··· Data rows

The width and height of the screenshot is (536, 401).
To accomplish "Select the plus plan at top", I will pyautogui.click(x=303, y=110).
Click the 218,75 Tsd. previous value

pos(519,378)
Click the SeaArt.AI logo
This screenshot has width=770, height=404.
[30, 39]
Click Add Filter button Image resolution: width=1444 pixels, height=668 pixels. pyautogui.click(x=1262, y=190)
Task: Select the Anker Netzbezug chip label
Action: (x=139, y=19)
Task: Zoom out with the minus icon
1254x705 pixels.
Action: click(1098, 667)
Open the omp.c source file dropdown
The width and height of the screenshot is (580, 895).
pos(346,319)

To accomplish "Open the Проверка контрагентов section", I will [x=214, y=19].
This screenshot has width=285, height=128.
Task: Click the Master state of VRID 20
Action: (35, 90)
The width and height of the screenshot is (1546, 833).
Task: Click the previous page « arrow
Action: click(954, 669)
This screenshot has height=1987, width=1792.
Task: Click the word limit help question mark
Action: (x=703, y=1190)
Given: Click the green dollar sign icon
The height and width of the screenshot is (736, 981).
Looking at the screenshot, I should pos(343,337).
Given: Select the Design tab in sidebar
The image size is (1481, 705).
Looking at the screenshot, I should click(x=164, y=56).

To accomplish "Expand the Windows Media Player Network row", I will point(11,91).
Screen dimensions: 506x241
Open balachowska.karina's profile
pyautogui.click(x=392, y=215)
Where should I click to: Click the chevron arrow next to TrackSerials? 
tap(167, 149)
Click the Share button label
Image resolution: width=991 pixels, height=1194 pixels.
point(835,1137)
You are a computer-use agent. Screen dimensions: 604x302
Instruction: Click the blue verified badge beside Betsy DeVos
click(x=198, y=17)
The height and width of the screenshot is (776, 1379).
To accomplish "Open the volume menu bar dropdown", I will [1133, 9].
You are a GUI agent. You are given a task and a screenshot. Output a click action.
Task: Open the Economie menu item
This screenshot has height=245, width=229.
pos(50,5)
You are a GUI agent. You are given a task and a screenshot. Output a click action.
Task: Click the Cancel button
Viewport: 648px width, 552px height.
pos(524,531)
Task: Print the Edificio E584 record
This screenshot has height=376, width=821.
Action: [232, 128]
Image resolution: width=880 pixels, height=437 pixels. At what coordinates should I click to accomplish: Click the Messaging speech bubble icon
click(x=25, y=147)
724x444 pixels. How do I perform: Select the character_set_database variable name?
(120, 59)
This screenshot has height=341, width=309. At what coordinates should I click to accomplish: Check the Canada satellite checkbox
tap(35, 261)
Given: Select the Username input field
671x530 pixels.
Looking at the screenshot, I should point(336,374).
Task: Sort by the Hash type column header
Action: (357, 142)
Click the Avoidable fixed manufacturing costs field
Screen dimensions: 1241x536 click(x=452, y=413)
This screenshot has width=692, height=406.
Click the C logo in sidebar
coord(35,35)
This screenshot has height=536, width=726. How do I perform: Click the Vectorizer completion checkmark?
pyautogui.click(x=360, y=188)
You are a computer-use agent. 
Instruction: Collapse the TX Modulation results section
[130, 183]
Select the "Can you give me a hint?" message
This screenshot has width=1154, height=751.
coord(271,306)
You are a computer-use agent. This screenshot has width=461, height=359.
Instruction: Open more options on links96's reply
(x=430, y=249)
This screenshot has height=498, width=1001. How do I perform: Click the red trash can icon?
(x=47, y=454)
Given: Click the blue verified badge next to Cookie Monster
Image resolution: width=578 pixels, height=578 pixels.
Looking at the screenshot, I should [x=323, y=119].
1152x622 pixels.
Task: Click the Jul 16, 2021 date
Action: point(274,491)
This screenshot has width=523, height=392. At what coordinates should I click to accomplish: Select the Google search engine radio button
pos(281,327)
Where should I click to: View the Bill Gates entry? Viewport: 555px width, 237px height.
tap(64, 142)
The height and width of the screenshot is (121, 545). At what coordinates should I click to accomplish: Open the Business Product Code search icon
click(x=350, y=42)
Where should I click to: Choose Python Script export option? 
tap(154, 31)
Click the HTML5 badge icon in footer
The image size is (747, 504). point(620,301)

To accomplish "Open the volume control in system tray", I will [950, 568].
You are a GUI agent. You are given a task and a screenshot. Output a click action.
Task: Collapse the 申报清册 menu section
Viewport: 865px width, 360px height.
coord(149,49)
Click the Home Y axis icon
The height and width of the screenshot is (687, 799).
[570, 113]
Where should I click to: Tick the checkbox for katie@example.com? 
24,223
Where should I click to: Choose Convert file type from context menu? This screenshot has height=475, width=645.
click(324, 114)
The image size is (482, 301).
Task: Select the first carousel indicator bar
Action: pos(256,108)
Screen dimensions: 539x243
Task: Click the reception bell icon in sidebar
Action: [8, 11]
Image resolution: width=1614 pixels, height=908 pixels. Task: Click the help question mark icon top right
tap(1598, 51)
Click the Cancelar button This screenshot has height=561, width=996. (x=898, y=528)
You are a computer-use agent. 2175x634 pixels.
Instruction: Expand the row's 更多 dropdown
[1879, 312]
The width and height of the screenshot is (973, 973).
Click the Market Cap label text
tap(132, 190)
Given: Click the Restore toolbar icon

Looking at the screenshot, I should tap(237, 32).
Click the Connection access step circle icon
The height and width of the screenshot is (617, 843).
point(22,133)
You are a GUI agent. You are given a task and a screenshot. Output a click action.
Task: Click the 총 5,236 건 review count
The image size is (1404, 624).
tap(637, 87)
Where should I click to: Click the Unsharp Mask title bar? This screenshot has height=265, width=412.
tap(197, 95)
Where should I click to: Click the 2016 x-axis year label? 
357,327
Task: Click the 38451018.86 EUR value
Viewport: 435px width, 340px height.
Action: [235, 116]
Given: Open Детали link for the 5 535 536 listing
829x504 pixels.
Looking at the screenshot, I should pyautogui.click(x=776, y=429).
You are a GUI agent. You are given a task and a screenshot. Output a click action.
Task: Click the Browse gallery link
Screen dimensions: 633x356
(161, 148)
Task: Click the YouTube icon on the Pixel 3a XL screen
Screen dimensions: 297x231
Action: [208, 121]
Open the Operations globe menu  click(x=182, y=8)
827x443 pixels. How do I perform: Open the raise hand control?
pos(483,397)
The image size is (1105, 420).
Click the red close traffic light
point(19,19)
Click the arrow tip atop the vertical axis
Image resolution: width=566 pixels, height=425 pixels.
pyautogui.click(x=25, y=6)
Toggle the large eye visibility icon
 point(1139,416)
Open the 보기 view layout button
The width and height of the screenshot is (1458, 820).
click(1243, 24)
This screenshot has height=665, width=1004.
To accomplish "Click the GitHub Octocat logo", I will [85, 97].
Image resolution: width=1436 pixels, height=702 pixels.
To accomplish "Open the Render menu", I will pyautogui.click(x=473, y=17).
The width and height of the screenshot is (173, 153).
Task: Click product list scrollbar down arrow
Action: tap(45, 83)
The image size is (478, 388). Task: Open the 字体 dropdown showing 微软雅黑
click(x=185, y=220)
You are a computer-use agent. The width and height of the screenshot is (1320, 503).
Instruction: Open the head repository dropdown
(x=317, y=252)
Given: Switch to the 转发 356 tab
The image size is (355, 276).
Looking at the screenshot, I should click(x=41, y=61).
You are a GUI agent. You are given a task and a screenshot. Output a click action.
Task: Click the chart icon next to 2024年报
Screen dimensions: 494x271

······

Aim
Copy out the lines of the data above, starting with the line that contains "Task: Zoom out with the minus icon" and going on through the line that contains "pos(346,319)", and reproduce them with no changes.

The answer
Task: Zoom out with the minus icon
1254x705 pixels.
Action: click(1098, 667)
Open the omp.c source file dropdown
The width and height of the screenshot is (580, 895).
pos(346,319)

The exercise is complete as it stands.